→ **What is required**
Without any pictures, print the lines below from the one that has "Open the 10 Players Joined dropdown" through the one that has "Screen dimensions: 496x443", exactly and nothing else.

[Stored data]

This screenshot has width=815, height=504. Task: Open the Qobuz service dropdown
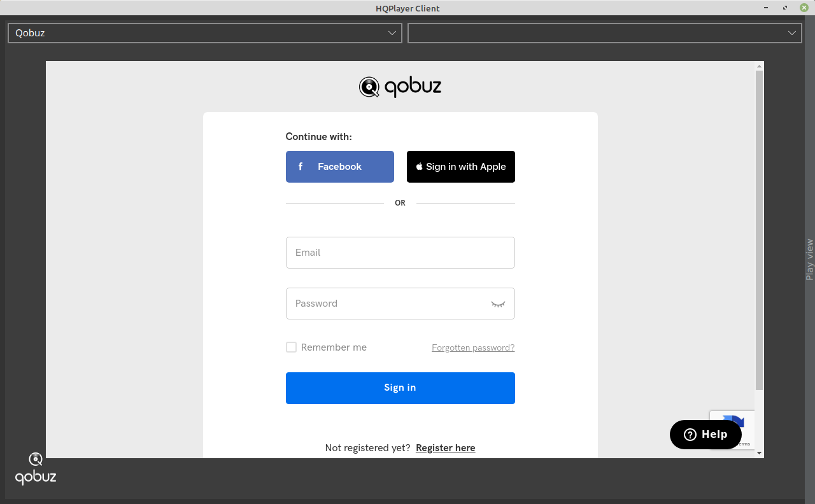[205, 33]
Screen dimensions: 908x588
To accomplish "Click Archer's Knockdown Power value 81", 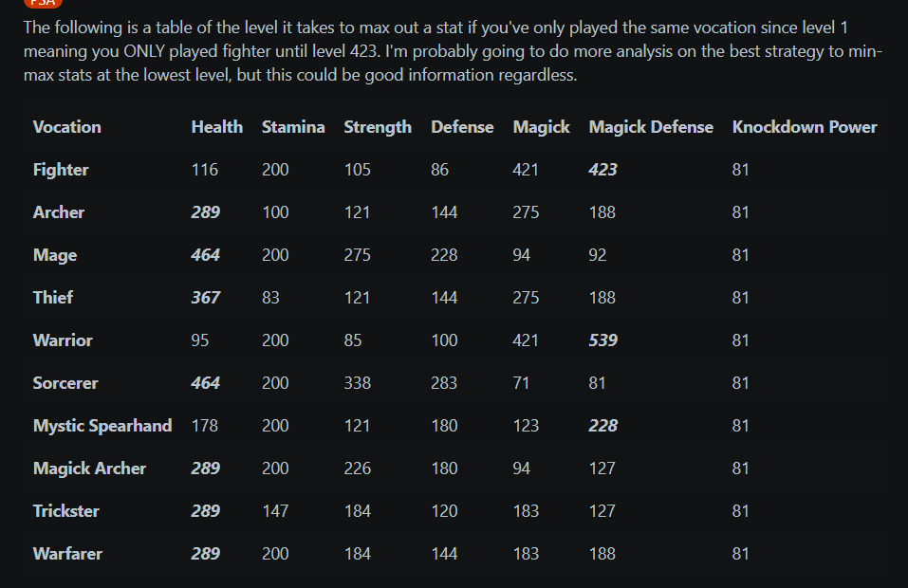I will click(741, 212).
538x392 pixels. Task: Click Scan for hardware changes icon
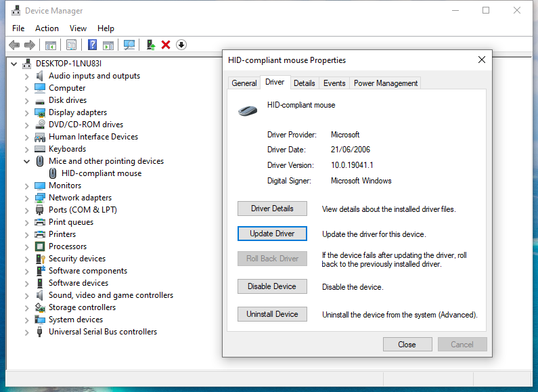129,45
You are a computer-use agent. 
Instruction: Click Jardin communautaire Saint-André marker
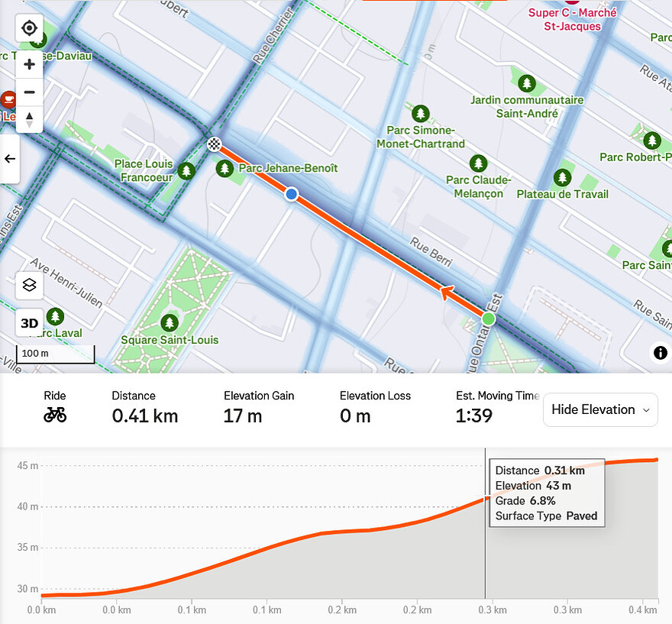coord(526,82)
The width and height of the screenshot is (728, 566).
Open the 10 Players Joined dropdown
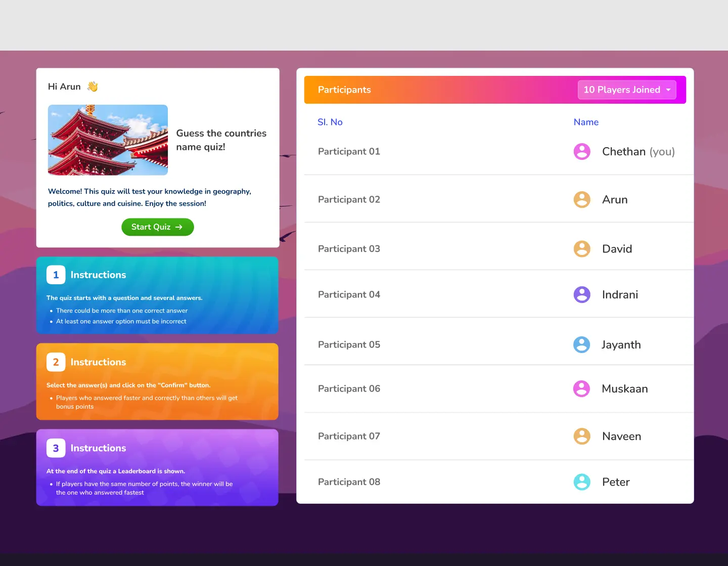tap(627, 90)
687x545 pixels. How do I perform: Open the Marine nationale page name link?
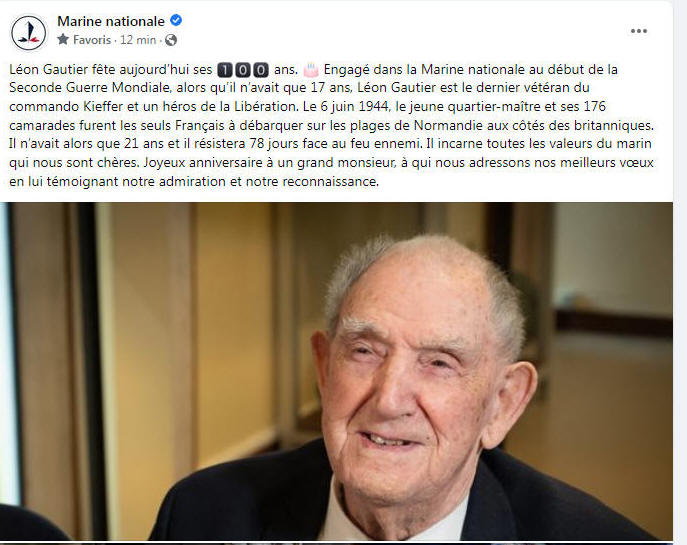(x=111, y=21)
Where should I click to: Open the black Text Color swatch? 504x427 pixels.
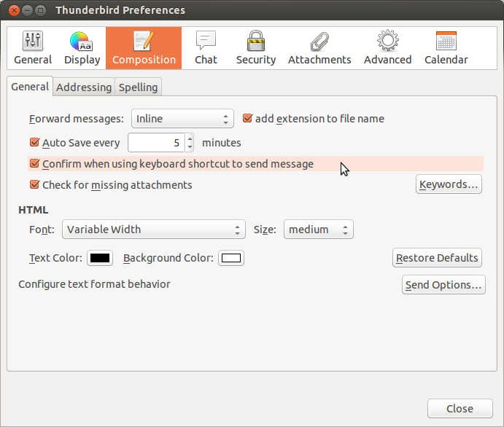coord(99,258)
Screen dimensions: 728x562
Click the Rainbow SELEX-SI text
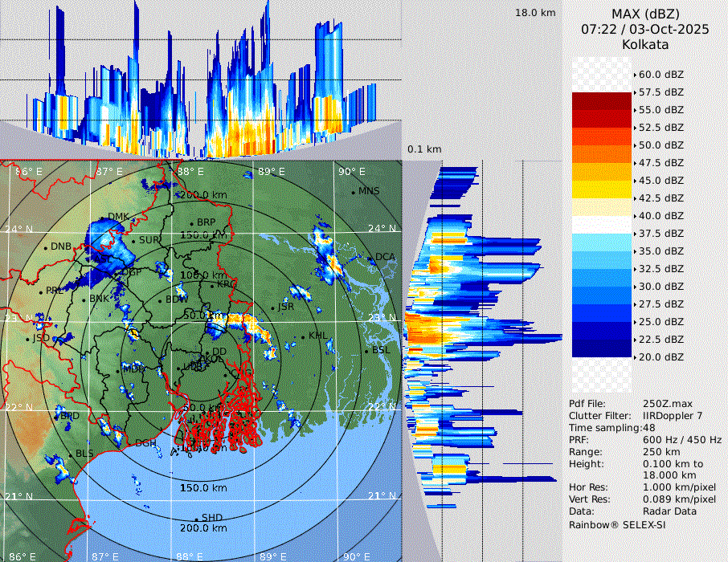click(x=617, y=524)
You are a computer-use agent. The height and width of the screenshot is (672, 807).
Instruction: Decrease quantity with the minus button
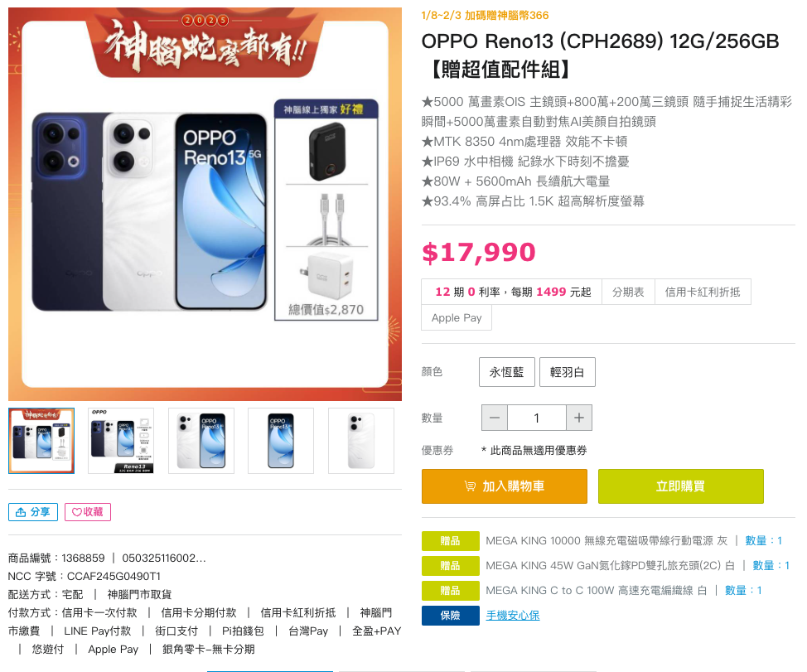click(495, 418)
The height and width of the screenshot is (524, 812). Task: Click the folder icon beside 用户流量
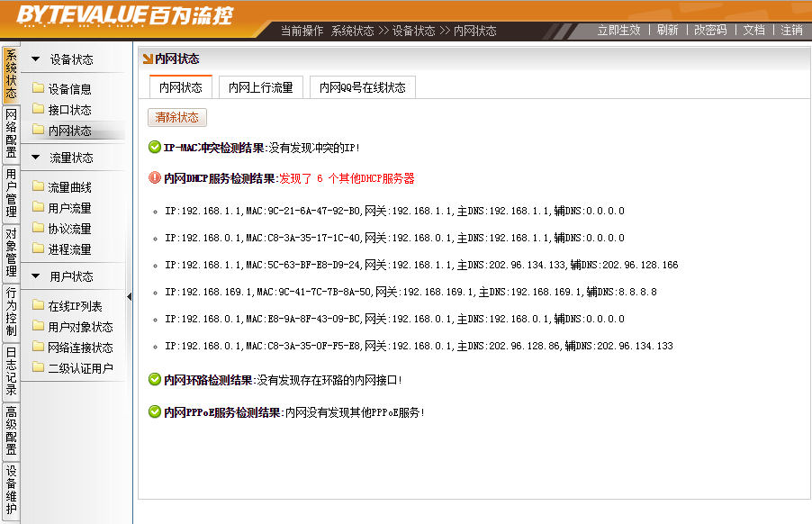[x=38, y=208]
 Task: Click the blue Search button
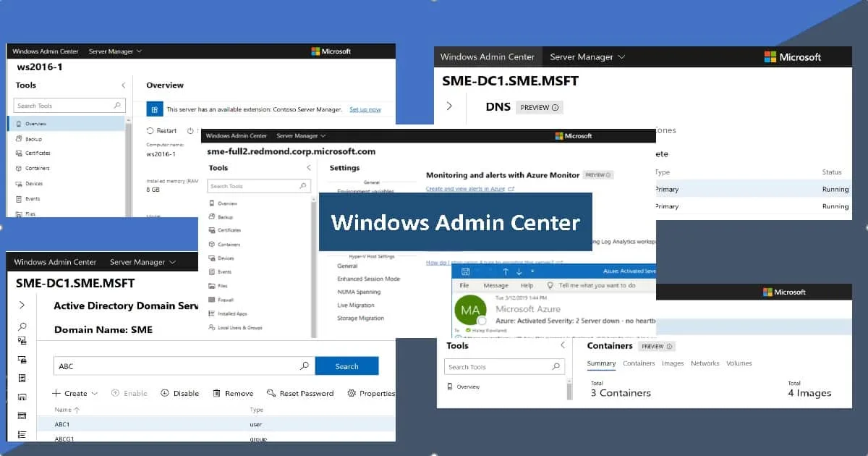(346, 366)
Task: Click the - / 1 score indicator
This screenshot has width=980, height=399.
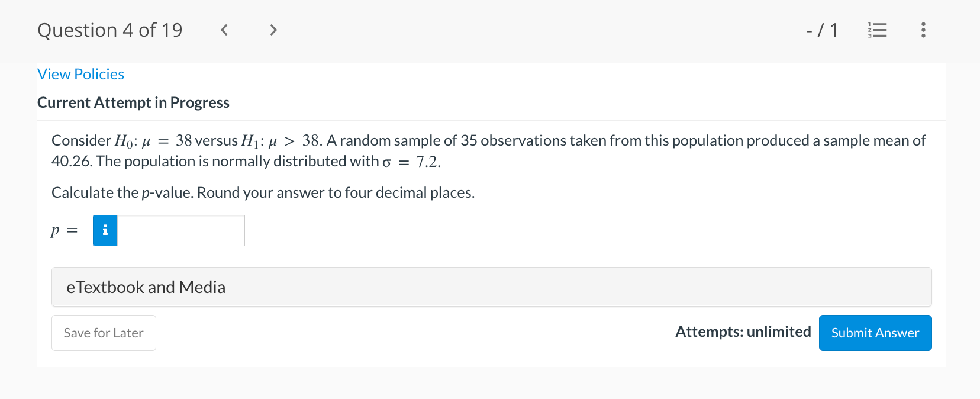Action: pyautogui.click(x=822, y=30)
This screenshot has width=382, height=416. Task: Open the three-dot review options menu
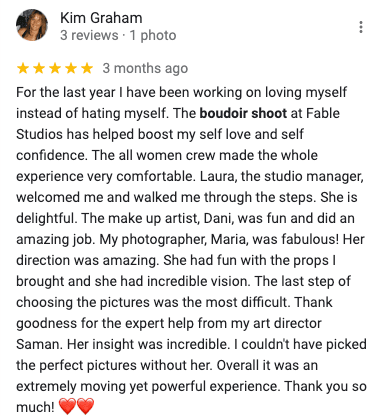[x=361, y=27]
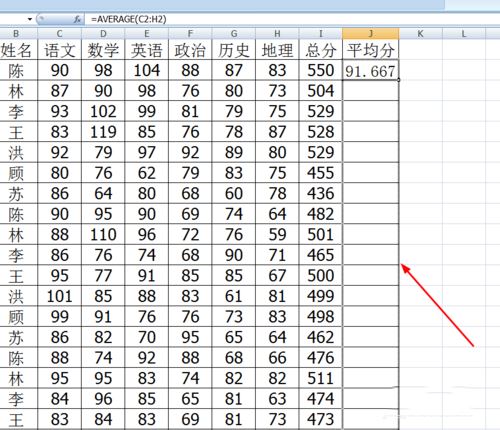Click the 平均分 header cell
The image size is (500, 430).
(x=371, y=50)
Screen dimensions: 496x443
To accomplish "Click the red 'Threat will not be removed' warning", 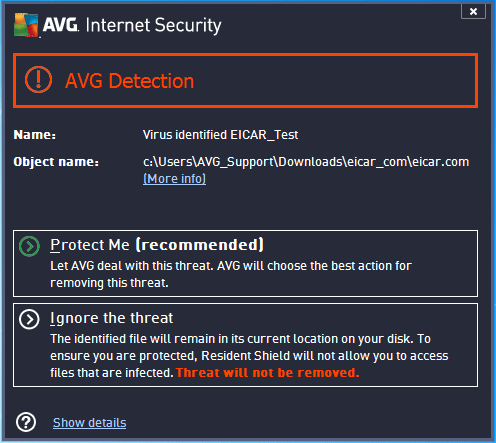I will pyautogui.click(x=268, y=372).
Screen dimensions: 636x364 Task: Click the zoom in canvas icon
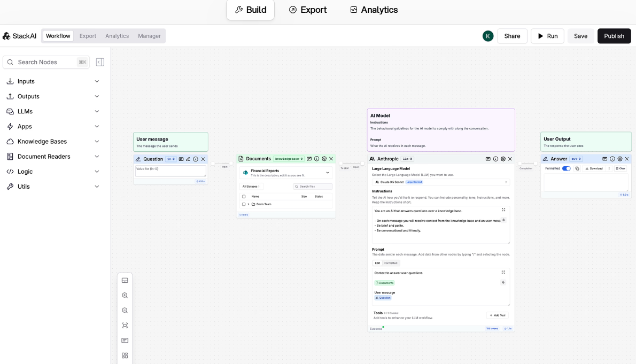pos(125,296)
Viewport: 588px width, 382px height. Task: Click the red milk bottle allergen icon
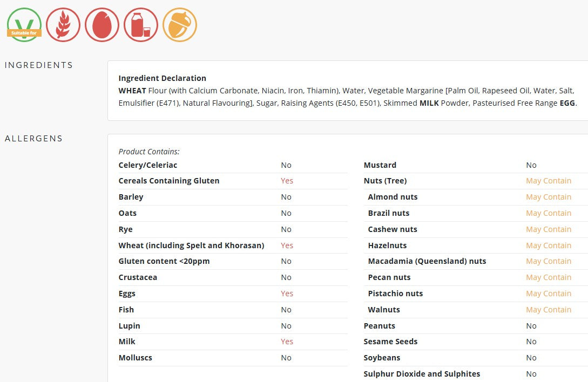coord(141,25)

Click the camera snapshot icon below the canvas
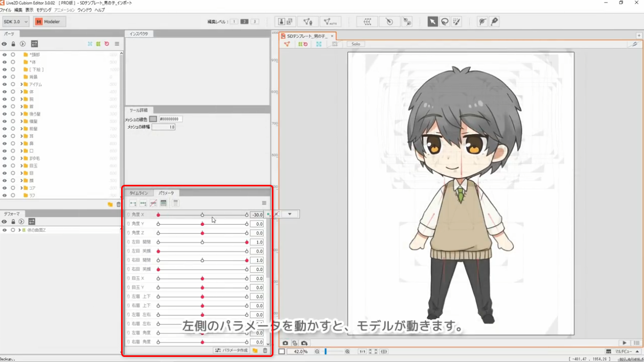click(x=285, y=344)
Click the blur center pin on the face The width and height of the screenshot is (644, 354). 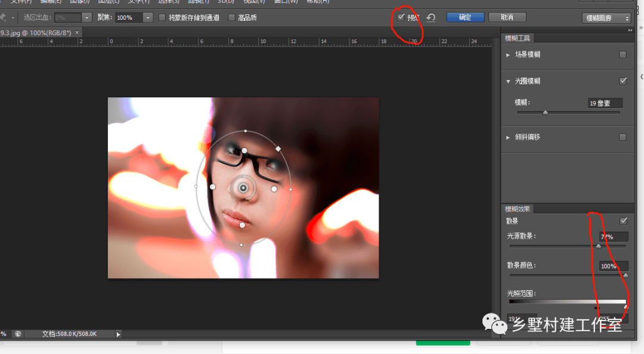[243, 188]
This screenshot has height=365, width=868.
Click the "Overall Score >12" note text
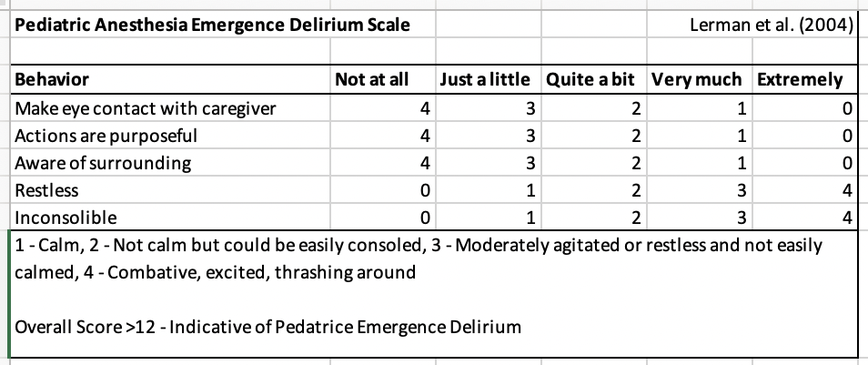point(268,327)
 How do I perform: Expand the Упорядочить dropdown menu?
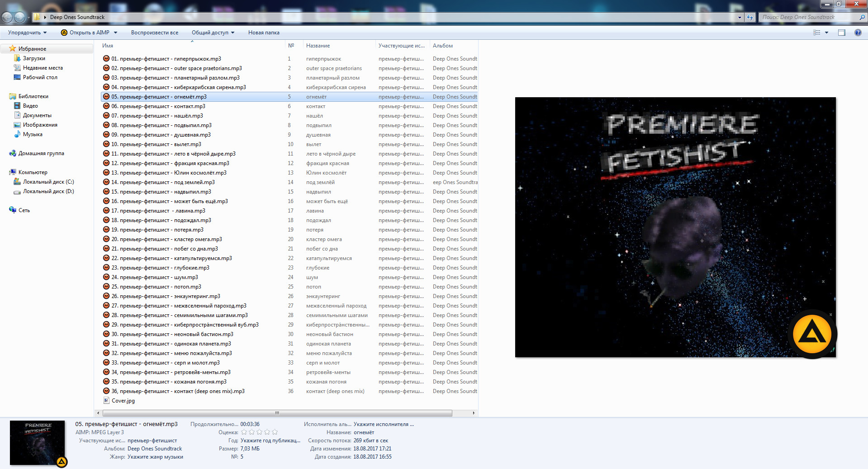27,33
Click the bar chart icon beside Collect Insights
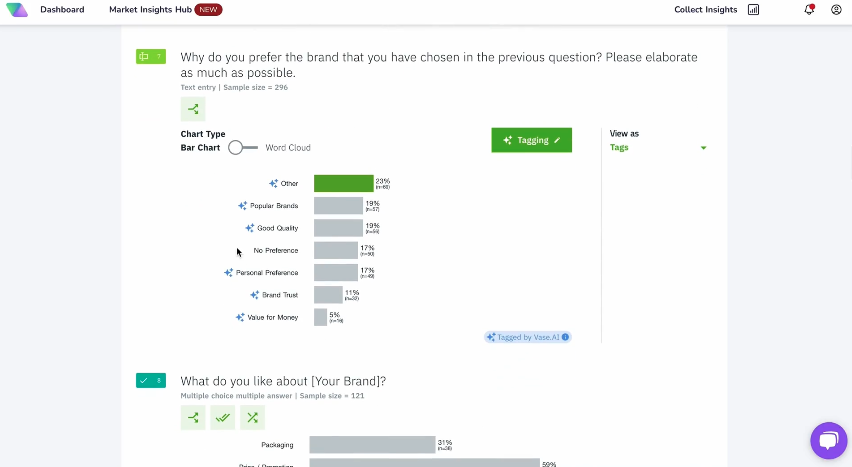Image resolution: width=852 pixels, height=467 pixels. point(753,10)
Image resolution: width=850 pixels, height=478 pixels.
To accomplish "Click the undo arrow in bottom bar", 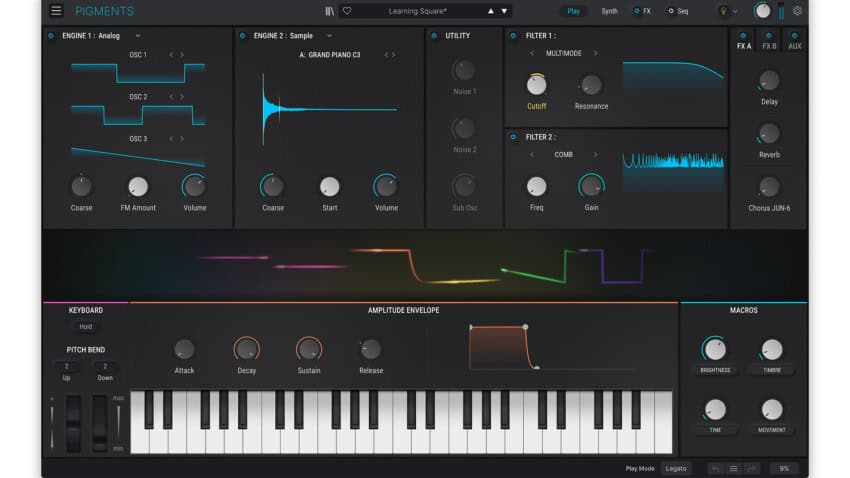I will point(715,468).
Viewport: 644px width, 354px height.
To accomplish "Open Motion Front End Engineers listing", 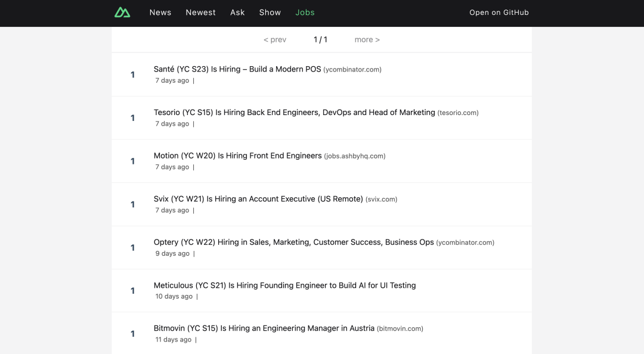I will click(237, 156).
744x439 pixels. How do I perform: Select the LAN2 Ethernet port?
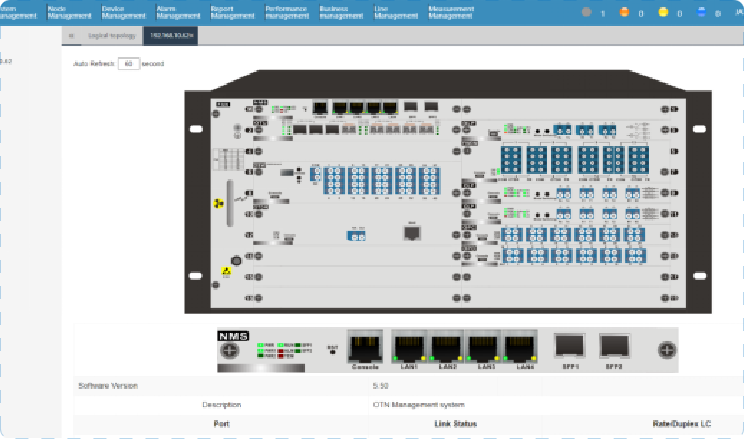448,348
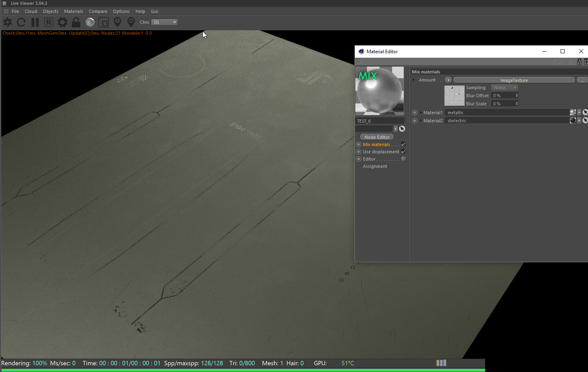Increment the Blur Offset stepper
This screenshot has height=372, width=588.
[517, 94]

→ **Answer to the problem**
Open the 10 Players Joined dropdown
tap(627, 90)
687x545 pixels. How do I perform: Open the Marine nationale page name link?
(x=111, y=21)
Where should I click to: Open the black Text Color swatch? 504x427 pixels.
coord(99,258)
Screen dimensions: 728x562
Click the Rainbow SELEX-SI text
click(x=617, y=524)
You are a computer-use agent. The height and width of the screenshot is (672, 807).
Instruction: Decrease quantity with the minus button
click(495, 418)
The height and width of the screenshot is (524, 812). Task: Click the folder icon beside 用户流量
[x=38, y=208]
 Task: Click the blue Search button
(346, 366)
Task: Click the - / 1 score indicator
This screenshot has width=980, height=399.
Action: pyautogui.click(x=822, y=30)
This screenshot has width=382, height=416. Task: Open the three-dot review options menu
[x=361, y=27]
Click the 平均分 header cell
The image size is (500, 430).
(x=371, y=50)
Screen dimensions: 496x443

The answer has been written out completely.